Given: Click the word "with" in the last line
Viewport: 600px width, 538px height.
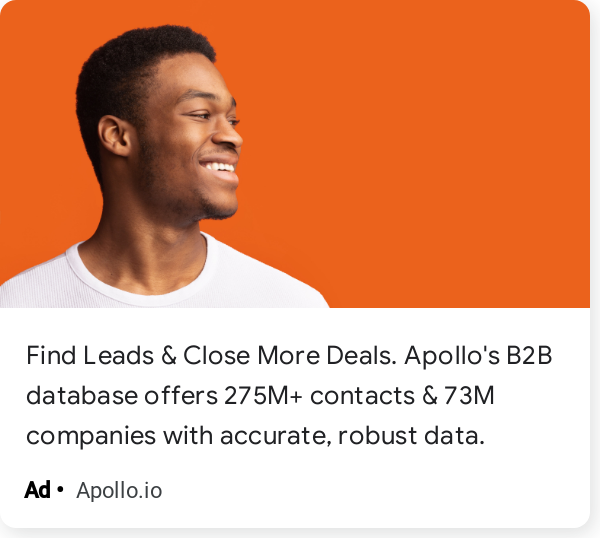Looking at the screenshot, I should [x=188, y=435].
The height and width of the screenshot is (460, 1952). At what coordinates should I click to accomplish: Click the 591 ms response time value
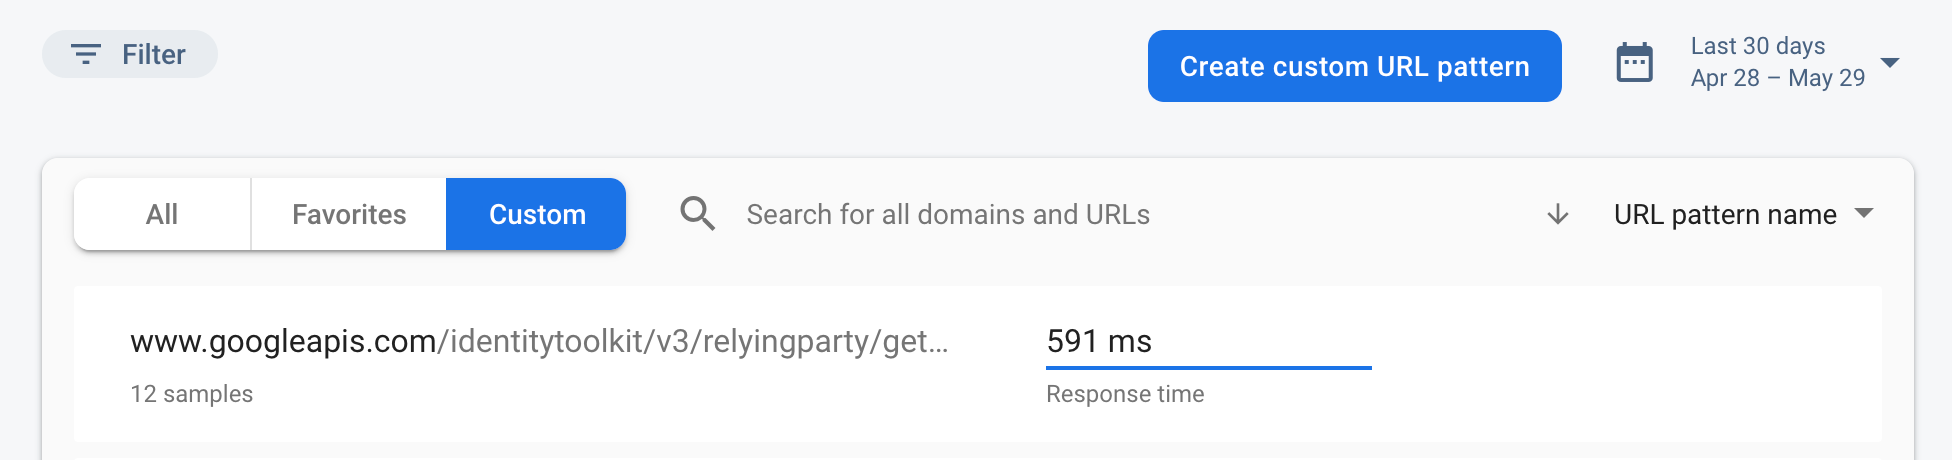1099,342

________

What the task asks » Give every line of the records above again, exactly, and omit the pictures.

Solution to the problem »
Given: Click the word "with" in the last line
Viewport: 600px width, 538px height.
Looking at the screenshot, I should [x=188, y=435].
The height and width of the screenshot is (460, 1952). At what coordinates should I click to accomplish: Click the 591 ms response time value
1099,342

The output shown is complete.